[Stored records]
[Start of Attachment]

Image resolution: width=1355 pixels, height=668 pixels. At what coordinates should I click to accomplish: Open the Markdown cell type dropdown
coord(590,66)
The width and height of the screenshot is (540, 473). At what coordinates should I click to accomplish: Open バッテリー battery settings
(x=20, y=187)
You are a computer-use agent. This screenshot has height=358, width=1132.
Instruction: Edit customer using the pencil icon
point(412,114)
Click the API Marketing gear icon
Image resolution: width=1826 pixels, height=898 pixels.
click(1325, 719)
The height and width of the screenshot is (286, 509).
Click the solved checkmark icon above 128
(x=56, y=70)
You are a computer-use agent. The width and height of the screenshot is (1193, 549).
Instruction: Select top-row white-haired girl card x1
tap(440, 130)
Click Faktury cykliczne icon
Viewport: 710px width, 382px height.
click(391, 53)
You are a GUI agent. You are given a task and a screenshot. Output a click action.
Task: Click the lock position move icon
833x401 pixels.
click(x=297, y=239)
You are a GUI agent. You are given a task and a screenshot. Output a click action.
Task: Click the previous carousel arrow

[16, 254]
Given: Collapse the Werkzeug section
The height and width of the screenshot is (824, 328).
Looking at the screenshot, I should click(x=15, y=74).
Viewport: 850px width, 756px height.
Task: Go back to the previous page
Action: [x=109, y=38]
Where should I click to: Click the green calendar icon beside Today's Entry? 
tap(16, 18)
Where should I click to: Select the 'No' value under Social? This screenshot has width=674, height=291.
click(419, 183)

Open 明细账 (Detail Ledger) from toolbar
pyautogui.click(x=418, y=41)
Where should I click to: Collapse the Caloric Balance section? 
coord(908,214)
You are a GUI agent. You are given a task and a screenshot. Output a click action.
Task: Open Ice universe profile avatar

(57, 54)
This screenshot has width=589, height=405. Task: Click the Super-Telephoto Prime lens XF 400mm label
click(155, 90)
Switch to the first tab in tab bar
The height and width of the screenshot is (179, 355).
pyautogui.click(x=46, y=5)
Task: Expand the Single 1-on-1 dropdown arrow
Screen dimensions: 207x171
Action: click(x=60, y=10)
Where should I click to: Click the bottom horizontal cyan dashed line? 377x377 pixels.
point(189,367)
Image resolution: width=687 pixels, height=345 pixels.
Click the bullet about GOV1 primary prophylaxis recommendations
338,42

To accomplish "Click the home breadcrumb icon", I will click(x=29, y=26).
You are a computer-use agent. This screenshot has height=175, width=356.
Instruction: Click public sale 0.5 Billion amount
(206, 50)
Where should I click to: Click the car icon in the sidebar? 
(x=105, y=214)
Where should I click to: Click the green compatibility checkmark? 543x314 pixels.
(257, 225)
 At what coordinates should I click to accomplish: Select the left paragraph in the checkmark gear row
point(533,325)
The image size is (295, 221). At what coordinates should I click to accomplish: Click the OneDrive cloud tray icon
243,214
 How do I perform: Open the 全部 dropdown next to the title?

[End of Attachment]

[What you have to do]
The complete set of entries above must be reproduced verbatim.

[Result of this exercise]
Image resolution: width=1355 pixels, height=668 pixels. At what coordinates should I click to accomplish: Open the Markdown cell type dropdown
coord(590,66)
The width and height of the screenshot is (540, 473). At what coordinates should I click to accomplish: Open バッテリー battery settings
(x=20, y=187)
You are a computer-use agent. This screenshot has height=358, width=1132.
Instruction: Edit customer using the pencil icon
point(412,114)
Click the API Marketing gear icon
Image resolution: width=1826 pixels, height=898 pixels.
click(1325, 719)
The height and width of the screenshot is (286, 509).
Click the solved checkmark icon above 128
(x=56, y=70)
You are a computer-use agent. The width and height of the screenshot is (1193, 549).
Instruction: Select top-row white-haired girl card x1
tap(440, 130)
Click Faktury cykliczne icon
Viewport: 710px width, 382px height.
click(391, 53)
You are a GUI agent. You are given a task and a screenshot. Output a click action.
Task: Click the lock position move icon
833x401 pixels.
click(x=297, y=239)
You are a GUI agent. You are given a task and a screenshot. Output a click action.
Task: Click the previous carousel arrow

[16, 254]
Given: Collapse the Werkzeug section
The height and width of the screenshot is (824, 328).
Looking at the screenshot, I should click(x=15, y=74).
Viewport: 850px width, 756px height.
Task: Go back to the previous page
Action: [x=109, y=38]
Where should I click to: Click the green calendar icon beside Today's Entry? 
tap(16, 18)
Where should I click to: Select the 'No' value under Social? This screenshot has width=674, height=291.
click(419, 183)

Open 明细账 (Detail Ledger) from toolbar
pyautogui.click(x=418, y=41)
Where should I click to: Collapse the Caloric Balance section? 
coord(908,214)
You are a GUI agent. You are given a task and a screenshot. Output a click action.
Task: Open Ice universe profile avatar

(57, 54)
This screenshot has width=589, height=405. Task: Click the Super-Telephoto Prime lens XF 400mm label
click(155, 90)
Switch to the first tab in tab bar
The height and width of the screenshot is (179, 355).
pyautogui.click(x=46, y=5)
Task: Expand the Single 1-on-1 dropdown arrow
Screen dimensions: 207x171
Action: click(x=60, y=10)
Where should I click to: Click the bottom horizontal cyan dashed line? 377x377 pixels.
point(189,367)
Image resolution: width=687 pixels, height=345 pixels.
Click the bullet about GOV1 primary prophylaxis recommendations
338,42

To accomplish "Click the home breadcrumb icon", I will click(x=29, y=26).
You are a computer-use agent. This screenshot has height=175, width=356.
Instruction: Click public sale 0.5 Billion amount
(206, 50)
Where should I click to: Click the car icon in the sidebar? 
(x=105, y=214)
Where should I click to: Click the green compatibility checkmark? 543x314 pixels.
(257, 225)
 At what coordinates should I click to accomplish: Select the left paragraph in the checkmark gear row
point(533,325)
The image size is (295, 221). At what coordinates should I click to accomplish: Click the OneDrive cloud tray icon
243,214
 How do I perform: Open the 全部 dropdown next to the title?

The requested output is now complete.